In July, Brunswick was able to support the Brooklyn Museum in the latest incarnation of “Figures of Speech,” a major exhibit of Abloh’s work that the artist helped to plan when it was first mounted at the Museum of Contemporary Art in Chicago. Collaboration and confrontation are hallmarks of his designs, which frequently incorporate text, turning media into design and commentary, and turning the wearers of his clothing into literal figures of speech. Yet his fashion designs were only one aspect of a body of work that touches many areas of art and architecture, everywhere maintaining the same playful critique, a socially aware irreverence.

A centerpiece of the exhibit is Abloh’s “Social Sculpture” (top right), a wooden, cabin-like space designed to showcase performances and events by other artists, offering a built-in platform for the development of new talent and new collaboration.

In a recorded interview excerpt that served as an introduction to the Off-White Show at the most recent Paris Fashion Week, Abloh noted that the value in his extraordinary success lay in his ability to open opportunities for others.

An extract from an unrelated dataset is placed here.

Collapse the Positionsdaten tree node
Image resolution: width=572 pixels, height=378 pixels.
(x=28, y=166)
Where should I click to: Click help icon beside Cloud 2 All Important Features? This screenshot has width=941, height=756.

Too often, he said, the art world closely guards the “codes” to entry for young artists and consumers, screening out people and aspects of culture that grow out of minority experience. “For me, I know it’s my duty,” he said. “I’m not just having these experiences for my own glorification or my own enjoyment. It’s because I’m meant to share the codes.”


Antwaun Sargent, writer and Guest Curator for the Brooklyn show, which runs through January, emphasized the importance of this aspect of Abloh’s art in a recent interview with Time Magazine.

“The fact that we’re having this exhibition at the Brooklyn Museum, in an encyclopedic institution, is a testament to how boundaries were reshaped by Virgil in a way that allowed for Black creativity and concerns within spaces of architecture, fashion and art to be fully recognized.”